Kesimpulan dari penelitian ini menunjukkan bahwa Suku Dayak Kenyah TNKM banyak menggunakan tumbuhan untuk berbagai kebutuhan pangan dan Suku Dayak Kenyah memiliki kearifan lokal dalam pemanfaatan tumbuhan pangan.


(6)

SUMMARY

FELA ADITINA PUSPA AYU. Food Plants Ethnobotany of Dayak Kenyah Tribe Around Kayan Mentarang National Park, East Borneo. Under Supervision of ERVIZAL A.M. ZUHUD and AGUS HIKMAT.

Dayak Ethnic of Kayan Mentarang Nasional Park (KMNP) consists of several Dayak sub ethnics, one of them is Dayak Kenyah. It has unique characteristic in the use of plants, particularly food plants, which needed to be documented. This research was aimed to identify the diversity of food plants and local wisdom of Dayak Kenyah tribe in food plants use.

This research was conducted in Long Alango Village, Subdistrict of Bahau Hulu, National Park Section Management (NPSM) Region II Kayan Mentarang Nasional Park, Malinau, East Borneo on March - April 2011. Research methods used consist of literature study, field survey, interview using questionaire, herbarium sample making and identification, and data analysis.

The research had identified 139 spesies of food plants that used by Dayak Kenyah tribe of KMNP, which consisted of 32 species of wild food plants (origin from forest), 46 species of wild food plants that had been cultivated, and 61 species of cultivated food plants.

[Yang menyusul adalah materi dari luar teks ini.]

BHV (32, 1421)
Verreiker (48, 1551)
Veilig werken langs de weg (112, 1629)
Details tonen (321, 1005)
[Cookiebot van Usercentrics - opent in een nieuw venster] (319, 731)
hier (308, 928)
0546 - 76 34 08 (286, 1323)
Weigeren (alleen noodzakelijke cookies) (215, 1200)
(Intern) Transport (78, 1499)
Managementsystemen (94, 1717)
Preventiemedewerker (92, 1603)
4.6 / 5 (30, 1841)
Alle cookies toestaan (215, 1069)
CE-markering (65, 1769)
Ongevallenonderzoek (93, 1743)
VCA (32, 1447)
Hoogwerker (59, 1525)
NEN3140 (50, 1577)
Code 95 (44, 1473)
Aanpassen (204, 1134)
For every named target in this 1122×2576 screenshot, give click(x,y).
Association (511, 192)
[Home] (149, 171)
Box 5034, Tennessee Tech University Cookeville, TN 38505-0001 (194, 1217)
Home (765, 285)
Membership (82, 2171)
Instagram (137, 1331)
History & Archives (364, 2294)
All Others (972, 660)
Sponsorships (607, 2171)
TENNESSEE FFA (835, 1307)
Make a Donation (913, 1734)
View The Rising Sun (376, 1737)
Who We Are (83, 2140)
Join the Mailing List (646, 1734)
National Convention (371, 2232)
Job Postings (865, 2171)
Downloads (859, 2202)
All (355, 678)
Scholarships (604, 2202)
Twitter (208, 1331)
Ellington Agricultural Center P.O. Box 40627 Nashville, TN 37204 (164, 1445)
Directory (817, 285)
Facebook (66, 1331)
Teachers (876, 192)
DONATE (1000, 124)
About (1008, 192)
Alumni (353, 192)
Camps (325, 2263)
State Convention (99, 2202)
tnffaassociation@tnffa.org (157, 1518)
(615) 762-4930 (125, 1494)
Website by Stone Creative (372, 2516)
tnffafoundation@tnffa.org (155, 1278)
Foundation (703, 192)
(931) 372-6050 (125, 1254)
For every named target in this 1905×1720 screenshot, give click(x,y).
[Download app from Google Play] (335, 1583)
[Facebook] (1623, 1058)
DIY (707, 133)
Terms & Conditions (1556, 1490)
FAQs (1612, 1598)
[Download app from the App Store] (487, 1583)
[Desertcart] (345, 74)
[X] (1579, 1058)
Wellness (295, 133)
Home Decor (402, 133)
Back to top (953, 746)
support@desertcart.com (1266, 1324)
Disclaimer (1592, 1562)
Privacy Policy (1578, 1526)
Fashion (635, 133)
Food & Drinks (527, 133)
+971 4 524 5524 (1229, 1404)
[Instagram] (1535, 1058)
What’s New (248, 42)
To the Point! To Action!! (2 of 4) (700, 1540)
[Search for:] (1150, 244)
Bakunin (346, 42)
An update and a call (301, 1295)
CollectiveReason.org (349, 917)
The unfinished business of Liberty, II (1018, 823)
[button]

All those species could be processed into carbohydrate source, vegetables, complementary food, and beverages. Among all the foods source that consumed by Dayak Kenyah ethnic, there are several species of rice plant like pa’dai bere, pa’dai ba’an, pa’dai putik, and pa’dai adan. The largest habitat types of food plants was garden and forest (33%), then followed by forest/wild habitat (23%), the bund of irrigated rice field (16%), garden (15%), unirrigated agricultural field and jekkau (6%), yard (6%), and irrigated rice field (1%). Local wisdom of Dayak Kenyah tribe were the use of food plants when hunting, cultivation of food plants from forest in garden, cultivation system, etc.

Conclusion of this research shows that Dayak Kenyah tribe of KMNP used various plants for various needs of foods, and Dayak Kenyah ethnic has local wisdom in the use of food plants.